Todos ouviram falar, alguns conhecem histórias e as autoridades investigam certas redes, mas ninguém arrisca o número de casamentos por conveniência ("brancos") entre portugueses e cidadãos não comunitários para que estes últimos se possam legalizar em Portugal ou em outro país da UE. Existe apenas uma certeza: "Os números estão a crescer."
A primeira dificuldade na obtenção de dados deve-se ao facto de este tipo de casamentos não ser considerado crime (será alterado na nova lei da imigração), sendo os casos suspeitos investigados no âmbito do auxílio à imigração ilegal. A segunda é que muito matrimónios se realizam no estrangeiro e as pessoas "esquecem-se" de os registar em Portugal.
O Instituto Nacional de Estatística indica uma duplicação dos casamentos mistos (nacionais e estrangeiros), passando de 1698 (2000) para 3540 por ano (2004). Ultima- mente, são os portugueses a preferir esposas de outras nacionalidades, quanto anteriormente eram as portuguesas que mais casavam com estrangeiros. Regista-se um aumento substancial de uniões entre homens nacionais e brasileiras (de 271 para 1165 por ano) e triplicaram os matrimónios de portugueses (sobretudo do sexo masculino) com os oriundos da Europa não comunitária. Sabe-se que o Brasil e os países da Europa de Leste constituem o fluxo recente da imigração, mas é abusivo concluir que todo este aumento significa casamentos brancos.
Arriscar a vida
As polícias dos diferentes países, nomeadamente o Serviço de Estrangeiros e Fronteiras (SEF), trocam informações e é desta forma que se chega às mulheres que se arriscam a viajar para um país sem conhecerem quem as recruta, a língua e o local para onde vão, para receberem menos de três mil euros. Ou menos, já que nem sempre lhes dão o prometido.
Muitas vezes, estas raparigas escondem a viagem da família. E se desaparecerem ou forem desviadas para uma rede de tráfico de seres humanos, será difícil seguir-lhes o rasto.
Estes são os casos que mais preocupam as polícias. "Apercebemo-nos que há zonas de risco, grupos ou redes que fomentam este tipo de negócio e em que se nota uma certa organização. As autoridades portuguesas começaram a perceber que este não era um problema só nosso, mas de toda a Europa. Os números começam a crescer", sublinha o inspector Joaquim Pedro, chefe de divisão da Direcção Central de Pesquisa e Análise de Informação do SEF.
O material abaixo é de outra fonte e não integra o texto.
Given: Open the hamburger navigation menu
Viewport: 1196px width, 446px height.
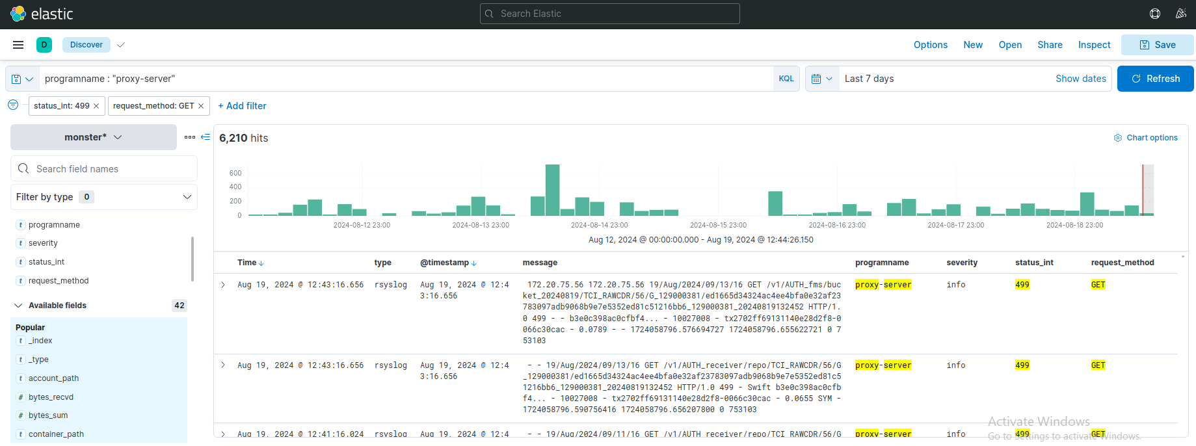Looking at the screenshot, I should pos(18,45).
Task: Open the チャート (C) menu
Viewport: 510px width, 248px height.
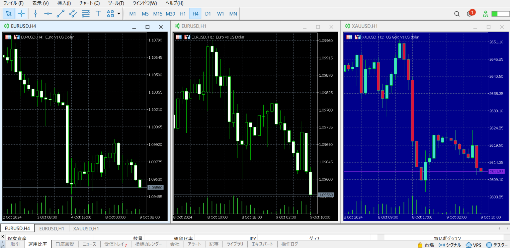Action: (89, 3)
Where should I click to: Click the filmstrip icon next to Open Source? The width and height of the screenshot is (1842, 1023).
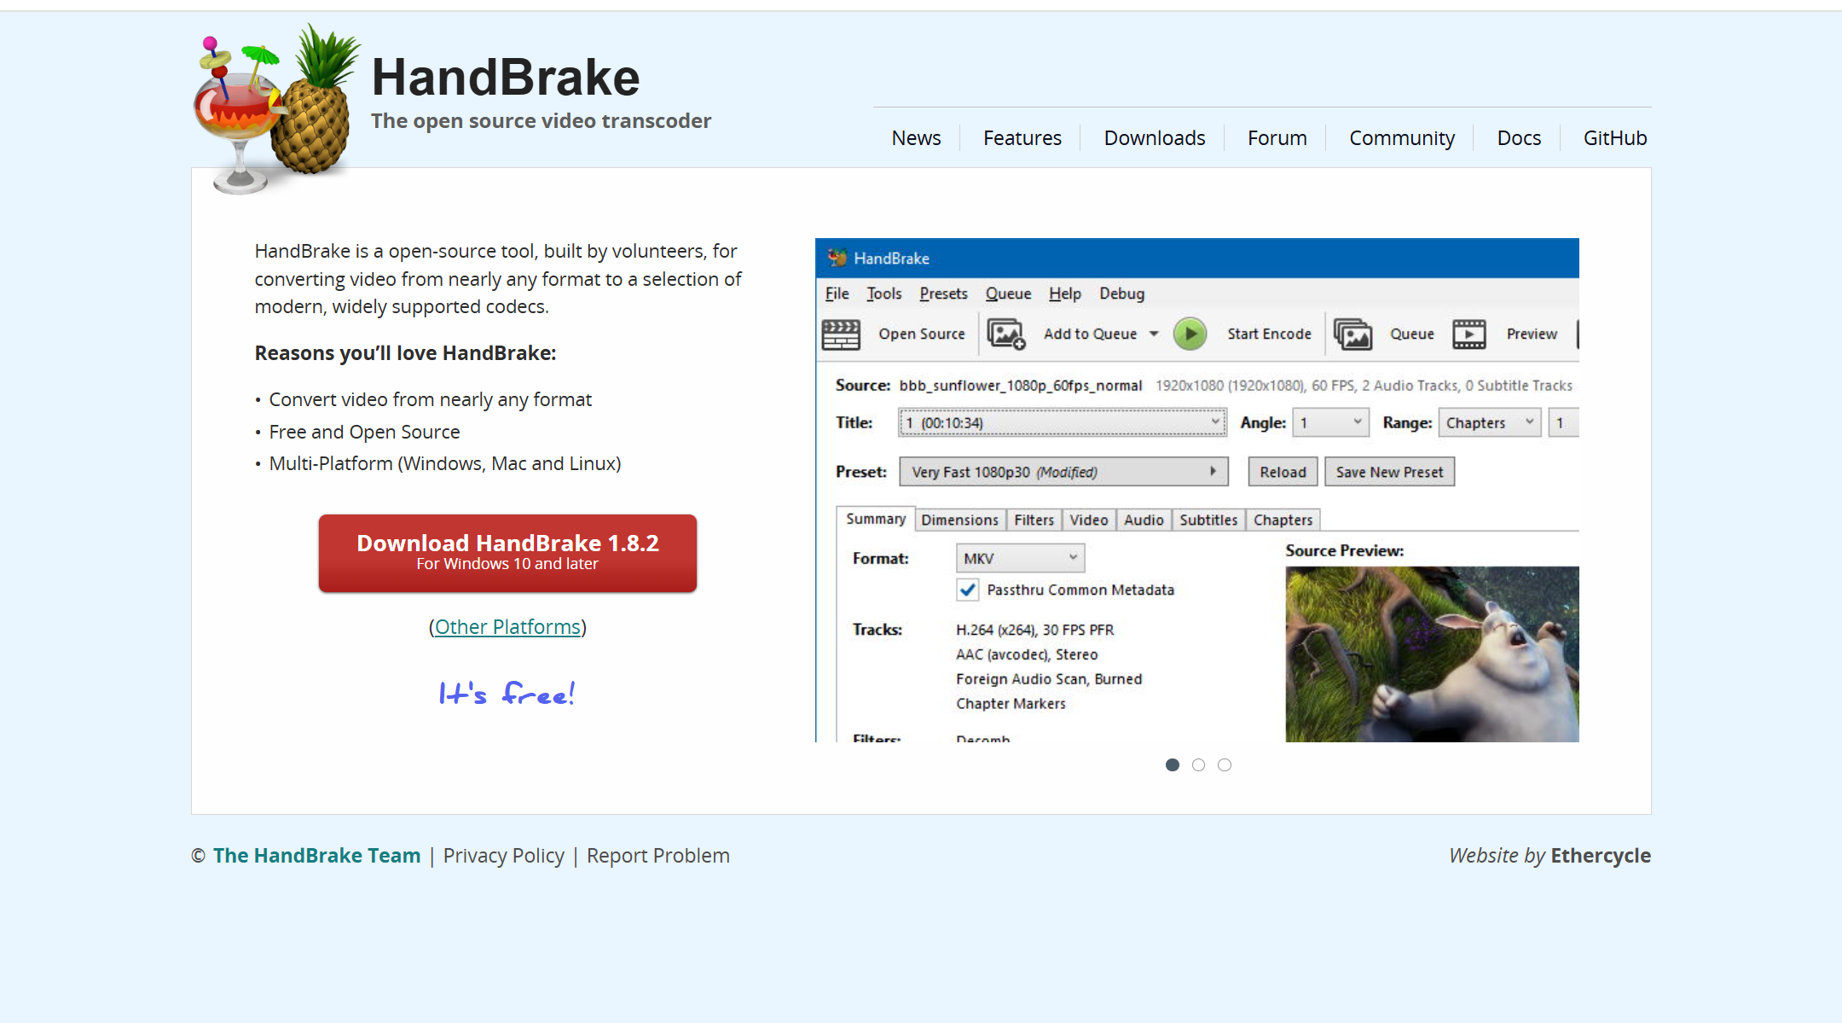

"O fenómeno está em crescimento no seio de várias comunidades imigrantes, nomeadamente da cabo- -verdiana [mas com nacionalidade portuguesa]", diz a investigadora do Instituto de Ciências Sociais Marzia Grassi. Explica que as redes transaccionais servem-se das mulheres "mais pobres que, em virtude da fragilidade das suas condições de trabalho, da falta de apoio familiar e da fraca inserção na sociedade de acolhimento, são recrutadas para casar com estrangeiros para estes se movimentarem no espaço Schengen". É autora do trabalho "Casar com o passaporte no espaço Schengen: uma introdução ao caso de Portugal", uma investigação da UE coordenado pela Universidade de Florença.